====== Records for the exercise

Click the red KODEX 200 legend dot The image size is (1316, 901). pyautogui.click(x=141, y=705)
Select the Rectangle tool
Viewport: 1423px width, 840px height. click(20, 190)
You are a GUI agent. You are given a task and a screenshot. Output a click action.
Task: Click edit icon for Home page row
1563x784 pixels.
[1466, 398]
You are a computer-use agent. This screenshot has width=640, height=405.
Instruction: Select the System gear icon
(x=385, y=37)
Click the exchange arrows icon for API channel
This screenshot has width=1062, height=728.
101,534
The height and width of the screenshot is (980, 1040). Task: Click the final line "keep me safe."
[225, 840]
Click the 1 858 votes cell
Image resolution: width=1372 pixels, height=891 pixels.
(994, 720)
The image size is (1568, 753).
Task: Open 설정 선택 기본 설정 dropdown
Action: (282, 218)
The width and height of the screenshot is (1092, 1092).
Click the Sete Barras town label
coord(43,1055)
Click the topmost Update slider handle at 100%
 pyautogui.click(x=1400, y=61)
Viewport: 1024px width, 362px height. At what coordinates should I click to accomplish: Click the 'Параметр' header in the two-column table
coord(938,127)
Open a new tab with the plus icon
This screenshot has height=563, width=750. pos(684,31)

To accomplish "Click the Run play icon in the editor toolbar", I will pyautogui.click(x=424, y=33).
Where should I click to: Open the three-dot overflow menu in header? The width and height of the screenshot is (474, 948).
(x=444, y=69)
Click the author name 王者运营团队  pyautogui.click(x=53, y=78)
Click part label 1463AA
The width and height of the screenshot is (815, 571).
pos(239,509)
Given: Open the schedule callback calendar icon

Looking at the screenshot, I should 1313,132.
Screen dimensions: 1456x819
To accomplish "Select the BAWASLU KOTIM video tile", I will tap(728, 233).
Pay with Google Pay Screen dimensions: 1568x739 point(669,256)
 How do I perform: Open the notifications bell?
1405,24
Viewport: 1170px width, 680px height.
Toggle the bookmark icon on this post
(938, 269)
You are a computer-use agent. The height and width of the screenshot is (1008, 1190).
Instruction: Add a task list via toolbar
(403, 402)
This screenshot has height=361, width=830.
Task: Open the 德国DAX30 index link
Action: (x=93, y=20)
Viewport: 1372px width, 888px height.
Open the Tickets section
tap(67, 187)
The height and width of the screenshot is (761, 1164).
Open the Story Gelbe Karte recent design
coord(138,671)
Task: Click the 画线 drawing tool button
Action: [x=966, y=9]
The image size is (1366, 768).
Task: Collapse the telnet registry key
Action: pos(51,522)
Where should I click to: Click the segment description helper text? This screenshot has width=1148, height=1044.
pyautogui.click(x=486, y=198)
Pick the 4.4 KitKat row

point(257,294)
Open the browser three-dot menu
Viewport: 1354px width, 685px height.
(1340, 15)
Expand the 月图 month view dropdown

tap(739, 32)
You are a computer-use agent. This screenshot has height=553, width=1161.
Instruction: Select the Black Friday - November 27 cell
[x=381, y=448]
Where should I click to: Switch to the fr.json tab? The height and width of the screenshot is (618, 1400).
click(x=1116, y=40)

============

__Problem statement__:
Update the entries above by replacing each "Instruction" with "Goal". Leave everything else unchanged.

__Expected answer__:
Click the red KODEX 200 legend dot The image size is (1316, 901). pyautogui.click(x=141, y=705)
Select the Rectangle tool
Viewport: 1423px width, 840px height. click(20, 190)
You are a GUI agent. You are given a task and a screenshot. Output a click action.
Task: Click edit icon for Home page row
1563x784 pixels.
[1466, 398]
You are a computer-use agent. This screenshot has width=640, height=405.
Goal: Select the System gear icon
(x=385, y=37)
Click the exchange arrows icon for API channel
This screenshot has width=1062, height=728.
101,534
The height and width of the screenshot is (980, 1040). Task: Click the final line "keep me safe."
[225, 840]
Click the 1 858 votes cell
Image resolution: width=1372 pixels, height=891 pixels.
(994, 720)
The image size is (1568, 753).
Task: Open 설정 선택 기본 설정 dropdown
Action: (282, 218)
The width and height of the screenshot is (1092, 1092).
Click the Sete Barras town label
coord(43,1055)
Click the topmost Update slider handle at 100%
 pyautogui.click(x=1400, y=61)
Viewport: 1024px width, 362px height. At what coordinates should I click to accomplish: Click the 'Параметр' header in the two-column table
coord(938,127)
Open a new tab with the plus icon
This screenshot has height=563, width=750. pos(684,31)

To accomplish "Click the Run play icon in the editor toolbar", I will pyautogui.click(x=424, y=33).
Where should I click to: Open the three-dot overflow menu in header? The width and height of the screenshot is (474, 948).
(x=444, y=69)
Click the author name 王者运营团队  pyautogui.click(x=53, y=78)
Click part label 1463AA
The width and height of the screenshot is (815, 571).
pos(239,509)
Given: Open the schedule callback calendar icon

Looking at the screenshot, I should 1313,132.
Screen dimensions: 1456x819
To accomplish "Select the BAWASLU KOTIM video tile", I will tap(728, 233).
Pay with Google Pay Screen dimensions: 1568x739 point(669,256)
 How do I perform: Open the notifications bell?
1405,24
Viewport: 1170px width, 680px height.
Toggle the bookmark icon on this post
(938, 269)
You are a computer-use agent. The height and width of the screenshot is (1008, 1190).
Goal: Add a task list via toolbar
(403, 402)
This screenshot has height=361, width=830.
Task: Open the 德国DAX30 index link
Action: (x=93, y=20)
Viewport: 1372px width, 888px height.
Open the Tickets section
tap(67, 187)
The height and width of the screenshot is (761, 1164).
Open the Story Gelbe Karte recent design
coord(138,671)
Task: Click the 画线 drawing tool button
Action: [x=966, y=9]
The image size is (1366, 768).
Task: Collapse the telnet registry key
Action: pos(51,522)
Where should I click to: Click the segment description helper text? This screenshot has width=1148, height=1044.
pyautogui.click(x=486, y=198)
Pick the 4.4 KitKat row

point(257,294)
Open the browser three-dot menu
Viewport: 1354px width, 685px height.
(1340, 15)
Expand the 月图 month view dropdown

tap(739, 32)
You are a computer-use agent. This screenshot has height=553, width=1161.
Goal: Select the Black Friday - November 27 cell
[x=381, y=448]
Where should I click to: Switch to the fr.json tab? The height and width of the screenshot is (618, 1400).
click(x=1116, y=40)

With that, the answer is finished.